Regine Roehl has filed a criminal complaint against Peiffer, accusing him of disturbing the peace of the dead.
The Stuttgart prosecutors' office also is trying to establish whether any other terrorists' brains are still preserved, following a weekend report that the brains of Baader, Gudrun Ensslin and Jan-Carl Raspe have vanished without trace from the Tuebingen lab where they were taken for autopsy.
Baader, Ensslin and Raspe killed themselves in prison in October 1977.
Their deaths came immediately after a failed attempt by comrades to free them by hijacking a Lufthansa airliner and demanding their release in return for 86 hostages.
German commandos successfully stormed the plane.
All the guerrillas were quickly buried and their families were apparently not told that their brains had been held back following autopsies.
Der Spiegel, a longtime critic of Roehl, said Monday that she was trying to conjure up a Frankenstein medical profession when the real scandal was the lack of regulation governing organ removal, including whether the permission of relatives is necessary.
The German officials' desire to decipher intellectual qualities or propensities by studying physical remains of the brain is not unique. Albert Einstein's brain, for example, was sliced into 240 pieces after his death in 1955.
Examination of Einstein's brain has revealed distinctions that may account for greater neuron activity and better connections between neurons, according to scientists at the University of California at Berkeley.

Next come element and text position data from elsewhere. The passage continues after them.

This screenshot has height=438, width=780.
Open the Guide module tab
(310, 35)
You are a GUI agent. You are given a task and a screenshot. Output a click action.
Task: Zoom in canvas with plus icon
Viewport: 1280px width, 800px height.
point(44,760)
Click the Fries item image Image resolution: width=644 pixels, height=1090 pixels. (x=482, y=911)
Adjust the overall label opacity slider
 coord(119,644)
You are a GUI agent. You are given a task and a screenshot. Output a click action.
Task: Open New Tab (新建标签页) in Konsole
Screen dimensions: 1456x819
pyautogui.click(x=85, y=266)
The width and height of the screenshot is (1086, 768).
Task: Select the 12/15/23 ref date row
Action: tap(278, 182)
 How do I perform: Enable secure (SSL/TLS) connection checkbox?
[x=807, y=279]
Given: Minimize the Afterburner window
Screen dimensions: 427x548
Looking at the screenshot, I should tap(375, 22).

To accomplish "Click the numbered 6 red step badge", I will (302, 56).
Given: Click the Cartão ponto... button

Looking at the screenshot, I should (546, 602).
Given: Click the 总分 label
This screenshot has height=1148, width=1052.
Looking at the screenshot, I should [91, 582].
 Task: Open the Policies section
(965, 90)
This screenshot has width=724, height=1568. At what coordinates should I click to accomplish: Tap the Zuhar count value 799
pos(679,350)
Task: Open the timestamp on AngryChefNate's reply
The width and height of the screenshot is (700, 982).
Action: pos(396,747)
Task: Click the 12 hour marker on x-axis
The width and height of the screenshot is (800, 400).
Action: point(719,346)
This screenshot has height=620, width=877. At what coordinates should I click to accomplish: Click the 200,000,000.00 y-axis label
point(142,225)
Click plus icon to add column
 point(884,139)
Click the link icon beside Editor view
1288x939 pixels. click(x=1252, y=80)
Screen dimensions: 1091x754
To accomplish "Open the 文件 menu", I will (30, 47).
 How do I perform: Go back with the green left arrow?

Physical qualities that might increase mathematical or spatial reasoning have also been found.
Peiffer, the pathologist who examined the three brains, told Der Spiegel he was first asked to examine the brains by the prosecutor's office in Stuttgart.
The three brains "are no longer here," Richard Meyermann, the current director of the university's Institute for Brain Research, told Der Spiegel.
Meyermann said the organs may have been cremated to make room for other organs, but he could find no documentation as to their disposition.
Meinhof's brain, however, was passed along to a doctor at the University of Magdeburg in 1997. And university officials said at a news conference that they still have it. They summarized some of their findings, but declined to release the full report on the brain.
"The organ displays characteristics of neurological abnormalities which bring into question the whole issue of whether Frau Meinhof was competent to stand trial," said Bogerts of the University of Magdeburg. "However, her behavior in the terrorist scene cannot wholly be attributed to the condition of her brain. For that, there are too many highly complex reasons."
In 1962, Meinhof had an operation for a suspected brain tumor, and Bogerts speculated that damage to her limbic system, which controls emotions such as aggression, may have changed her personality.
Information from The Washington Post is included in this report.